Ultra-Fast Real-Time Simultaneous Recording of Multiple Neurotransmitters in the Brain

Neuronal communication relies on the detection of chemical signals released from one neuron to another in the brain. Real-time detection of some of these chemical signals such as dopamine, serotonin and norepinephrine has become an important tool in multiple fields of study such as chemical signaling, behavior (motivation, reward, fear), and neurological disorders (depression, substance abuse, Parkinson’s, Alzheimer’s). However, the technology for monitoring some of the important neurochemicals involved in our major brain functions such as glutamate and acetylcholine lack detection methods for studies in vivo by their slow temporal resolution and therefore new analytical tools with rapid real-time detection of these key neurotransmitters are sorely needed. By incorporating nanomaterials with electrochemical biosensors my research creates and optimizes faster and more robust sensors for use in neurochemical studies. My research focuses on the current state of the art in detection of non-electroactive neurotransmitters such as glutamate and to further develop this technology to apply for in vivo studies in rodent models. In addition, the aim is to extend this technology for the application of dual detection of electrochemical and non-electrochemical neurotransmitters at the same biosensor surface, allowing for the study of the interplay between neurochemical signals in spatially defined individual regions of the rodent brain. Therefore, biosensors technology that can improve recording speed and spatial resolve multiple neurochemical signaling are important for gaining a better understanding of the roles of these neurotransmitters in behavioral and pharmacological studies of substance use disorders. The ultimate goal of this work is to create and use tools to better understand the changes in the neurochemistry of the brain when exposed to mind altering substances and explore the difference between their medicinal use and capacity to be a substance abuse.

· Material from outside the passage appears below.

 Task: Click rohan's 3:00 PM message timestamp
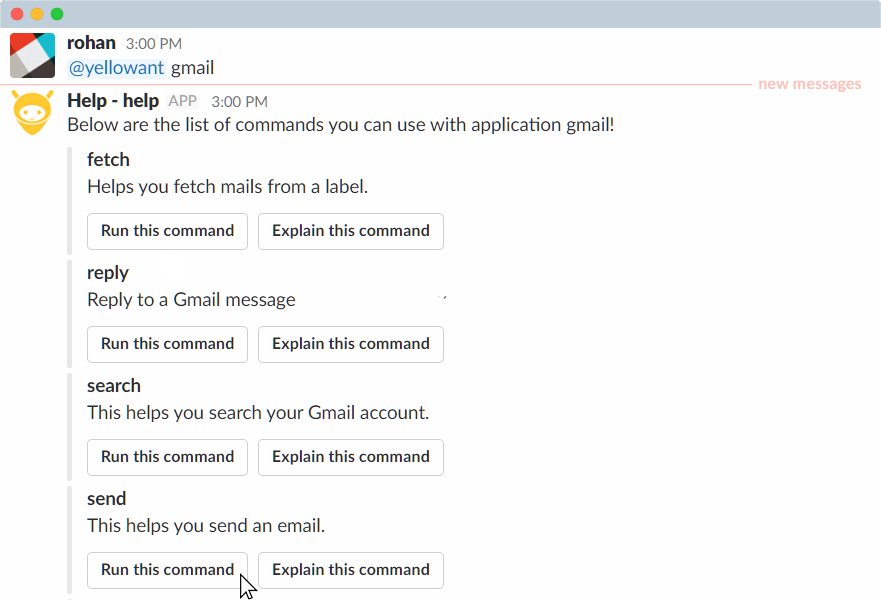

On going work examines the use of nanomaterials in biosensor technology, the neurochemistry of substance abuse, and potential treatments for substance abuse disorders.

Selected Publications

• Newman, A. H., Cao, J., Keighron, J. D., Jordan, C. J., Bi, G.-H., Liang, Y., Abramyan, A., Avelar, A. J., Tschumi, C. W., Beckstead, M. J., Shi, L. Tanda, G., Xi, Z.-X. (2019) Translaiing the atypical dopamine uptake inhibitor hypothesis toward potential therapeutics for treatment of psychostimulant use disorders. Neuropsychopharmacology, 44(8):1435.
• Keighron J.D., Quarterman, J., DeMarco, E., Coggiano, M.A., Slack, R., Cao, J., Newman, A. H., Tanda, G. (2019) Effects of R-Modafinil and Modafinil-Analogs on dopamine dynamics assessed by voltammetry and microdialysis in the mouse nucleus accumbens shell. 10:2012-2021.
• Wang, Y., Mishra, D., Bergman, J., Keighron, J.D., Skibicka, K., Cans, A.-S. (2019) Glutamate biosensor recordings in brain slices reveal single exocytosis transients. ACS Chemical Neuroscience, 10:1744-1752.
• Keighron, J.D., Giancola, J.B., Shaffer, R., DeMarco, E., Coggiano, M.A., Slack, R.D., Newman, A. H., Tanda, G. (2018) Distinct effects of (R)-Modafinil and its (R)- and (S)-fluoro-analogs on mesolimbic extracellular dopamine assessed by voltammetry and microdialysis. doi:10.1111/ejn.14256
• Keighron, J.D., Wigström, J., Kurczy, M.E., Bergman, J., Wang, Y., Cans, A.-S. (2015) Amperometric detection of single vesicle acetylcholine release events from an artificial cell. ACS Chemical Neuroscience, 6:181-186.